* Work required
Leaving the pictures aside, return all of the data below exactly.
------------------------------------
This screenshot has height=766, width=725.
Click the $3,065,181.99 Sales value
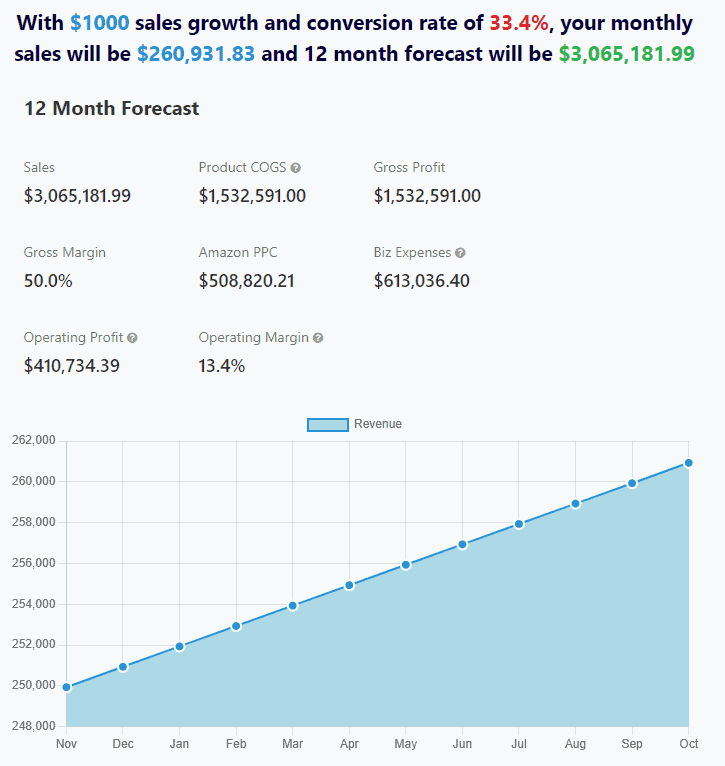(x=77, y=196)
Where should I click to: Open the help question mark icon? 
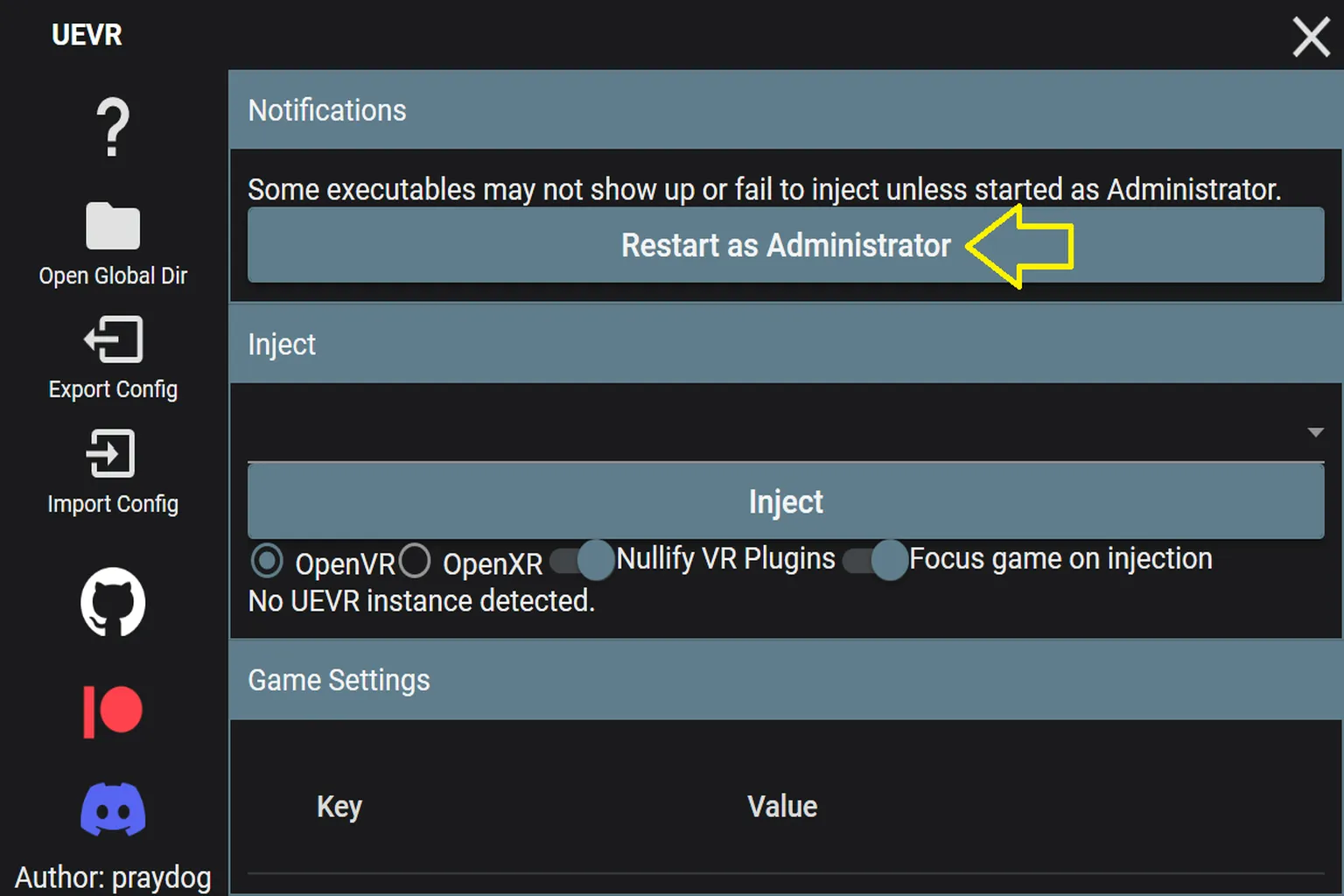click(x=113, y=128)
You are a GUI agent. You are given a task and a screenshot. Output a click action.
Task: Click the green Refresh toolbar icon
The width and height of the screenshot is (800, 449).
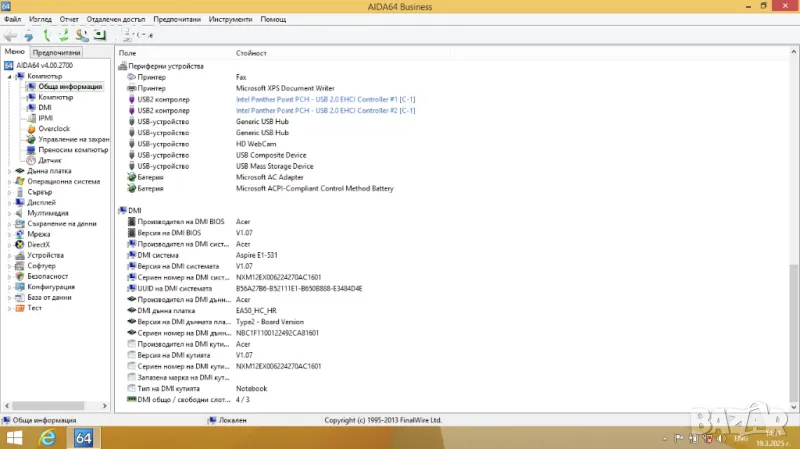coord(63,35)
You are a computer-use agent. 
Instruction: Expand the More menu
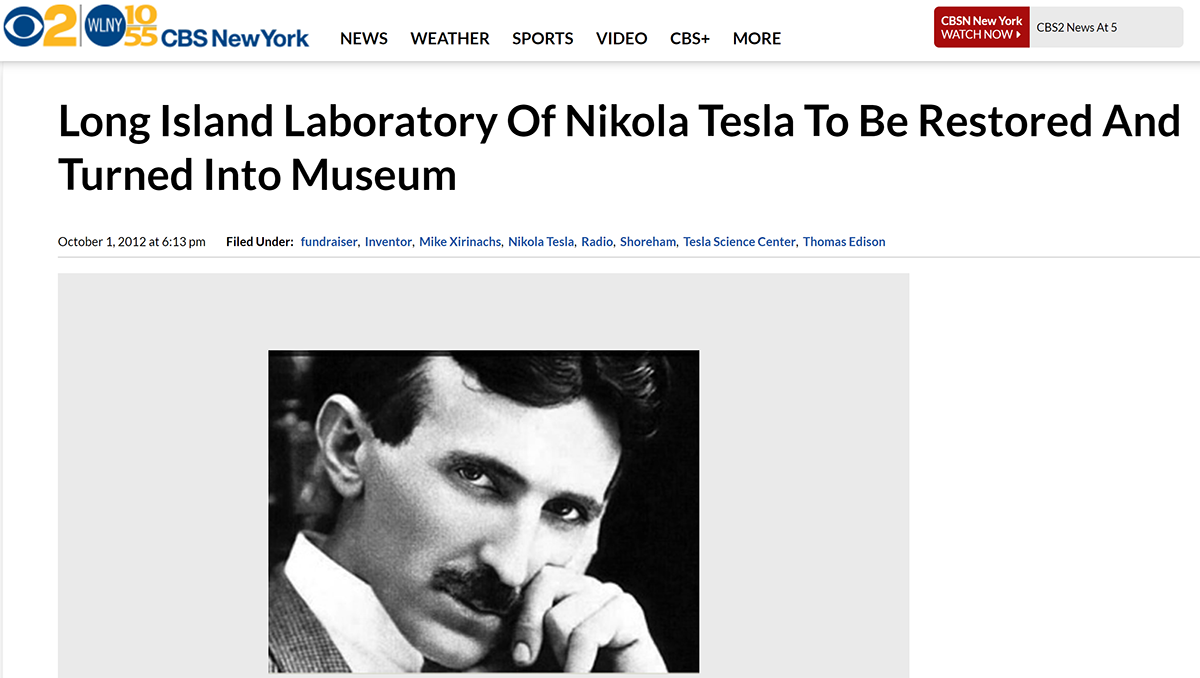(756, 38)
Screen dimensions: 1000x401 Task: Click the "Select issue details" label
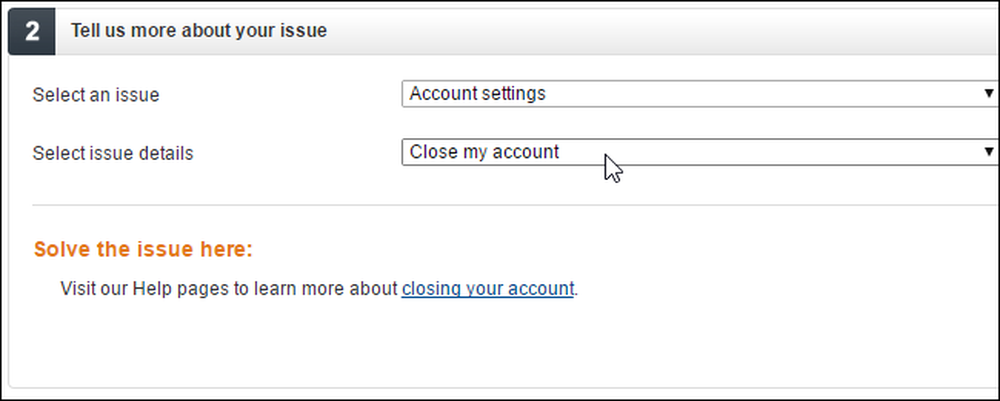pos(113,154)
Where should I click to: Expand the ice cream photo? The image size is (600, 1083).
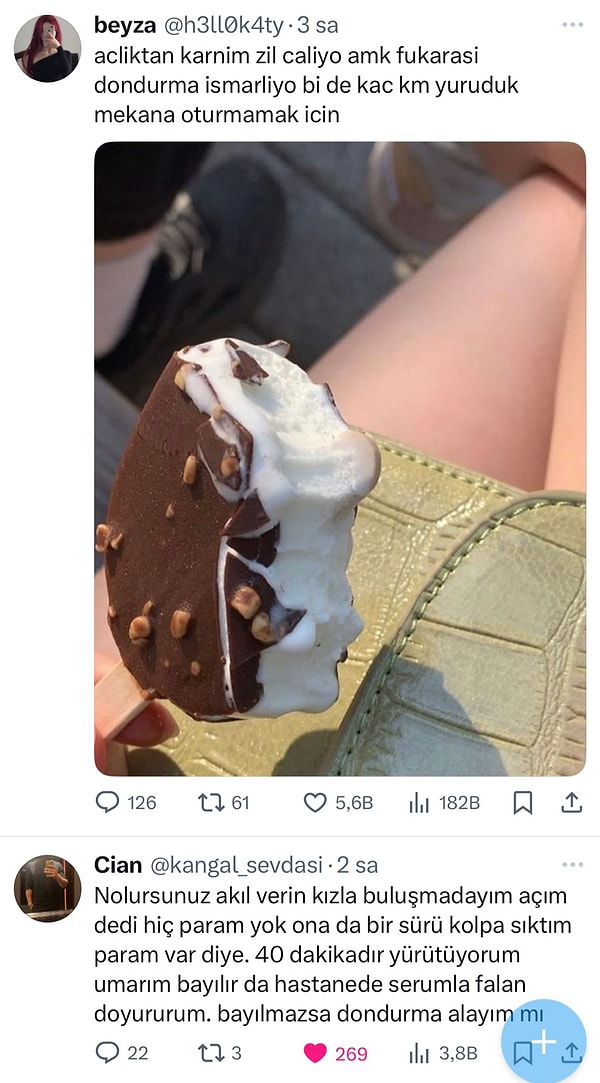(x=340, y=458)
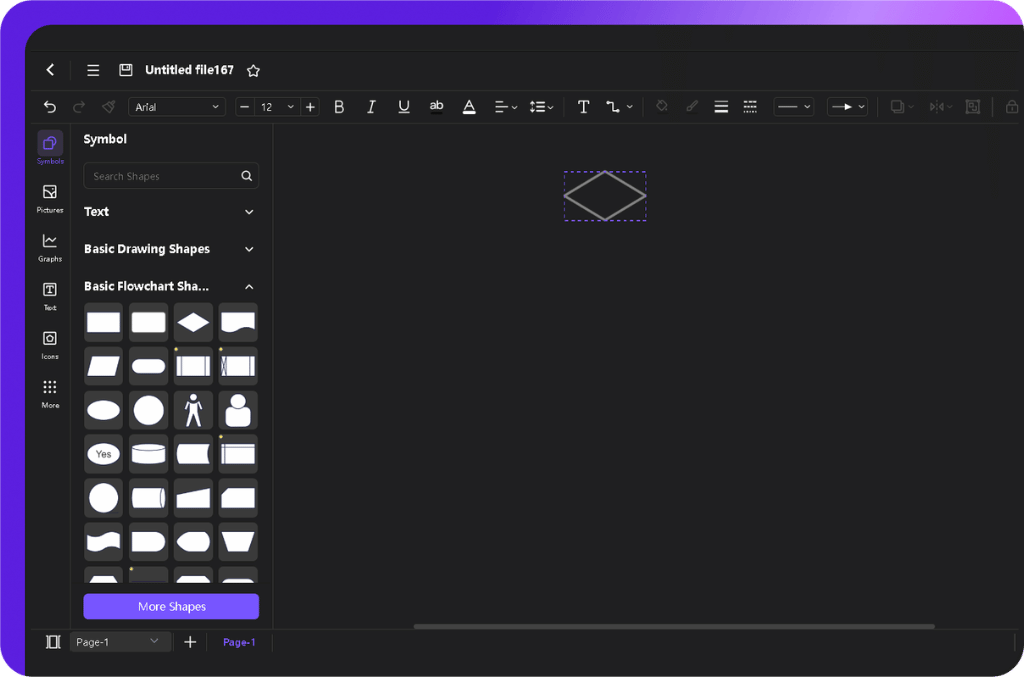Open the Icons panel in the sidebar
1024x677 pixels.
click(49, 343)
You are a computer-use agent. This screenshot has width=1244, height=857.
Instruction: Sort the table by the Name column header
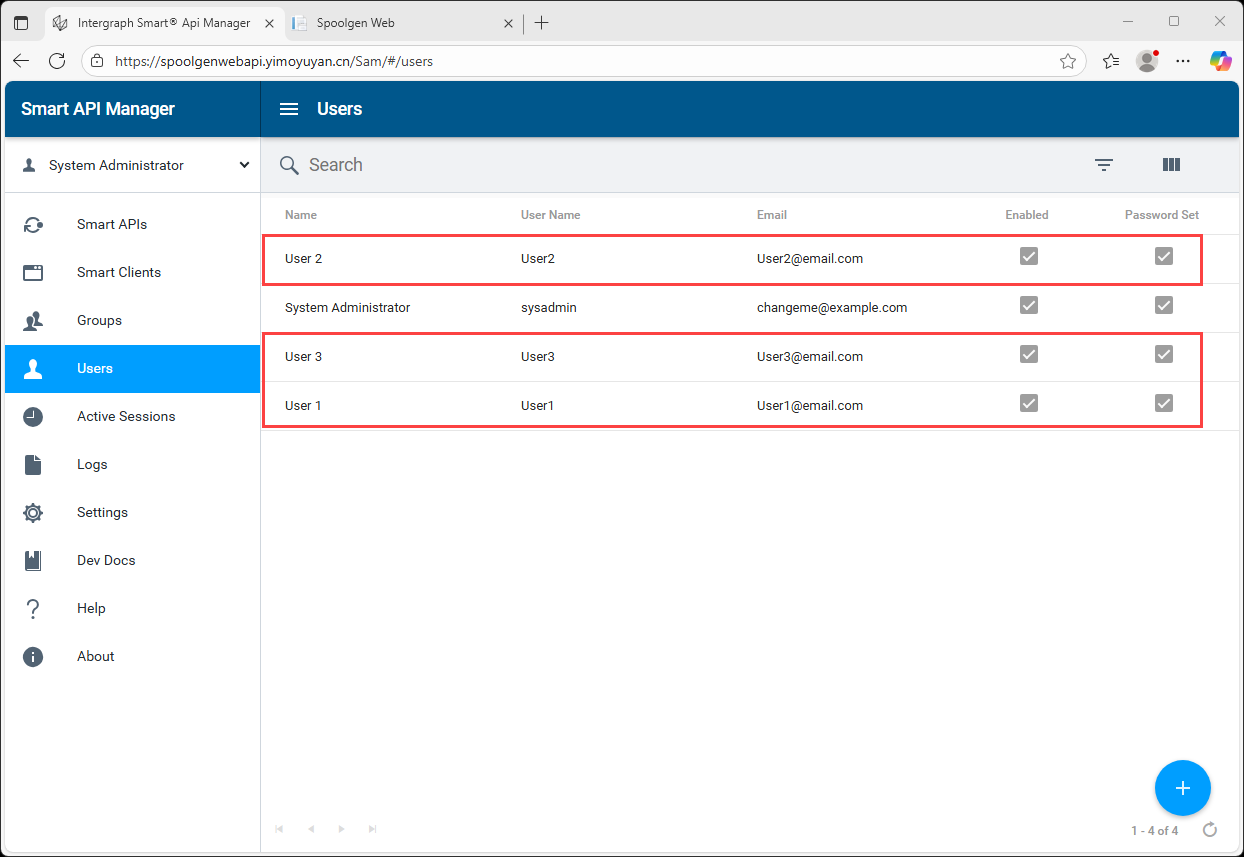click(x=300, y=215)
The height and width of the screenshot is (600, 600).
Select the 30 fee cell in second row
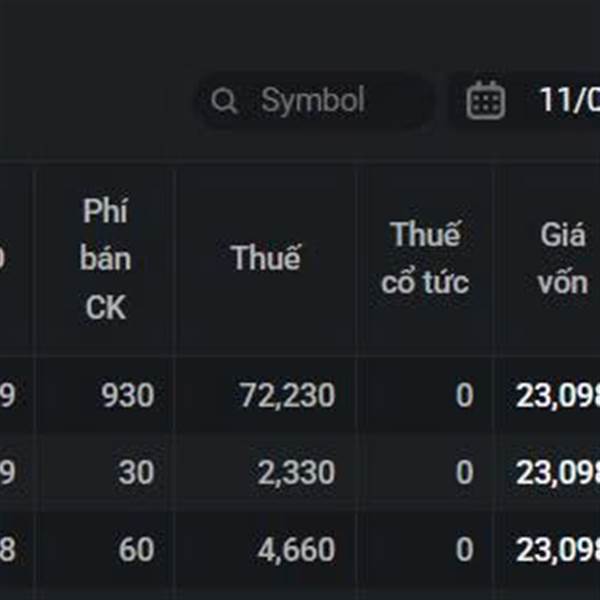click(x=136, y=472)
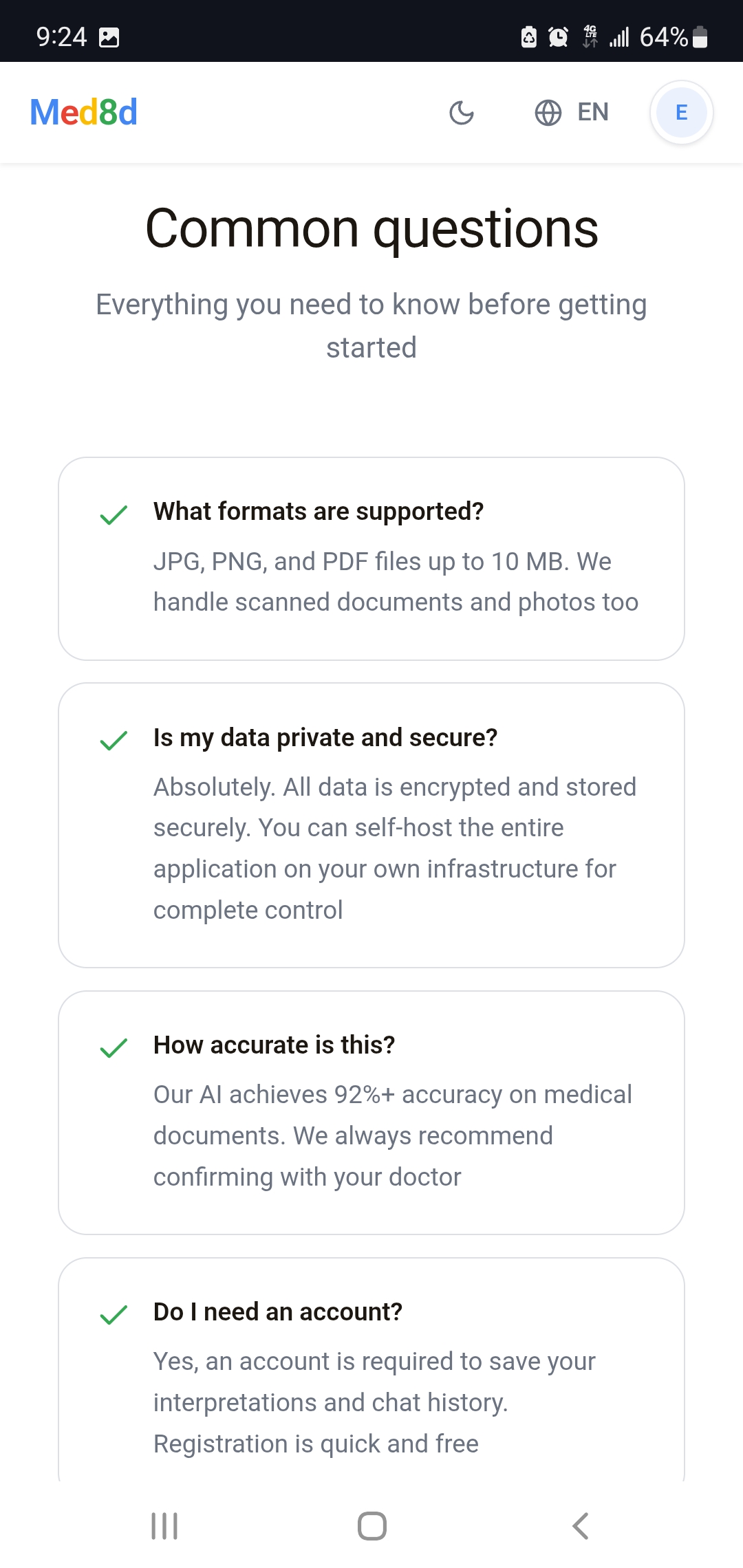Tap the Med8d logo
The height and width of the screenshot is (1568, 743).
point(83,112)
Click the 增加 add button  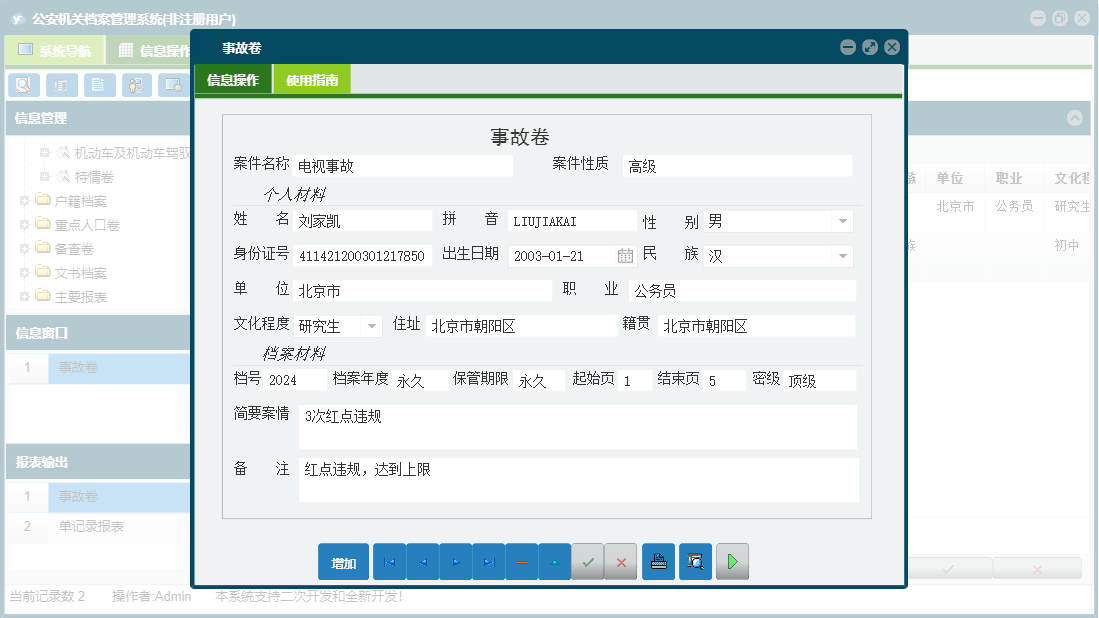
------------------------------------
* Solution to this problem
This screenshot has height=766, width=725.
Click the $3,065,181.99 Sales value
(x=77, y=196)
Where should I click to: Open the help question mark icon? 
click(x=113, y=128)
You are a GUI agent. You are given a task and a screenshot. Output a click action.
Task: Click the green Refresh toolbar icon
The width and height of the screenshot is (800, 449).
coord(63,35)
You are a computer-use agent. 
Instruction: Expand the More menu
(756, 38)
Screen dimensions: 1000x401 Task: Click the "Select issue details" label
pos(113,154)
Where should I click to: Expand the ice cream photo? The image size is (600, 1083).
(x=340, y=458)
Open the Icons panel in the sidebar
1024x677 pixels.
click(49, 343)
You are a computer-use agent. This screenshot has width=1244, height=857.
Instruction: Sort the table by the Name column header
click(x=300, y=215)
The height and width of the screenshot is (600, 600).
Select the 30 fee cell in second row
click(x=136, y=472)
Tap the Med8d logo
The height and width of the screenshot is (1568, 743).
point(83,112)
Click the 增加 add button  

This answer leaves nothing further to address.